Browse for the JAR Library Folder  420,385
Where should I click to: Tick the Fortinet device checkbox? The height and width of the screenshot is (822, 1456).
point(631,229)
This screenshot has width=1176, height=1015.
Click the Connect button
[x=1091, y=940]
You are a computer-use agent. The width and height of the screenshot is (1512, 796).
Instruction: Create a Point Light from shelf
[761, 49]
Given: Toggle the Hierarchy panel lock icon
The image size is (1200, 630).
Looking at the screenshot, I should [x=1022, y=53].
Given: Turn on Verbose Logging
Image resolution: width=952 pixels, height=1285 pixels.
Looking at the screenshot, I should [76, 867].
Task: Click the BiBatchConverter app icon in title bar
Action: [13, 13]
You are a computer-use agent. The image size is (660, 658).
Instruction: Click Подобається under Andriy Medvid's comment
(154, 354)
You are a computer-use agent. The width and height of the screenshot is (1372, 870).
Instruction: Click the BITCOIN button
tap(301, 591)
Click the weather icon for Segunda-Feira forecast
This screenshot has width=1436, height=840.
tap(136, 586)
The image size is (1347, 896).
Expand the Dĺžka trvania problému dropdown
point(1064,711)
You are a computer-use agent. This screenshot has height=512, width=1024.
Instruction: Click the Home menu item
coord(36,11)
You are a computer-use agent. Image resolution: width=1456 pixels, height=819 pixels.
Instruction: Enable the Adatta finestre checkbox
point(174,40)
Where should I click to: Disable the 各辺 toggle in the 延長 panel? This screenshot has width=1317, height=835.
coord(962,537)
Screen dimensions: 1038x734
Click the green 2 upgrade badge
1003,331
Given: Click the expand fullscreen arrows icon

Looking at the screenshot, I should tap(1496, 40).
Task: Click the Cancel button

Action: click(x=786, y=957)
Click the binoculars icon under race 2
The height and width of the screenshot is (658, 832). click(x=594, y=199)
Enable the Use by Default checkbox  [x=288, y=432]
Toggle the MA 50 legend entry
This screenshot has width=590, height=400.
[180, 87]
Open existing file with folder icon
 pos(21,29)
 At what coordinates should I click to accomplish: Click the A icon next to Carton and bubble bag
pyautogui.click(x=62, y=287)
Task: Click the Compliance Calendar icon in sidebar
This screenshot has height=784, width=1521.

■ What is needed: Copy these records over verbatim, line for line.

■ Solution for this task:
Browse for the JAR Library Folder  420,385
Where should I click to: Tick the Fortinet device checkbox? The height and width of the screenshot is (822, 1456).
point(631,229)
This screenshot has width=1176, height=1015.
Click the Connect button
[x=1091, y=940]
You are a computer-use agent. The width and height of the screenshot is (1512, 796).
Instruction: Create a Point Light from shelf
[761, 49]
Given: Toggle the Hierarchy panel lock icon
The image size is (1200, 630).
Looking at the screenshot, I should [x=1022, y=53].
Given: Turn on Verbose Logging
Image resolution: width=952 pixels, height=1285 pixels.
Looking at the screenshot, I should [76, 867].
Task: Click the BiBatchConverter app icon in title bar
Action: [13, 13]
You are a computer-use agent. The image size is (660, 658).
Instruction: Click Подобається under Andriy Medvid's comment
(154, 354)
You are a computer-use agent. The width and height of the screenshot is (1372, 870).
Instruction: Click the BITCOIN button
tap(301, 591)
Click the weather icon for Segunda-Feira forecast
This screenshot has width=1436, height=840.
tap(136, 586)
The image size is (1347, 896).
Expand the Dĺžka trvania problému dropdown
point(1064,711)
You are a computer-use agent. This screenshot has height=512, width=1024.
Instruction: Click the Home menu item
coord(36,11)
You are a computer-use agent. Image resolution: width=1456 pixels, height=819 pixels.
Instruction: Enable the Adatta finestre checkbox
point(174,40)
Where should I click to: Disable the 各辺 toggle in the 延長 panel? This screenshot has width=1317, height=835.
coord(962,537)
Screen dimensions: 1038x734
Click the green 2 upgrade badge
1003,331
Given: Click the expand fullscreen arrows icon

Looking at the screenshot, I should tap(1496, 40).
Task: Click the Cancel button

Action: click(x=786, y=957)
Click the binoculars icon under race 2
The height and width of the screenshot is (658, 832). click(x=594, y=199)
Enable the Use by Default checkbox  [x=288, y=432]
Toggle the MA 50 legend entry
This screenshot has width=590, height=400.
[180, 87]
Open existing file with folder icon
 pos(21,29)
 At what coordinates should I click to accomplish: Click the A icon next to Carton and bubble bag
pyautogui.click(x=62, y=287)
Task: Click the Compliance Calendar icon in sidebar
This screenshot has height=784, width=1521.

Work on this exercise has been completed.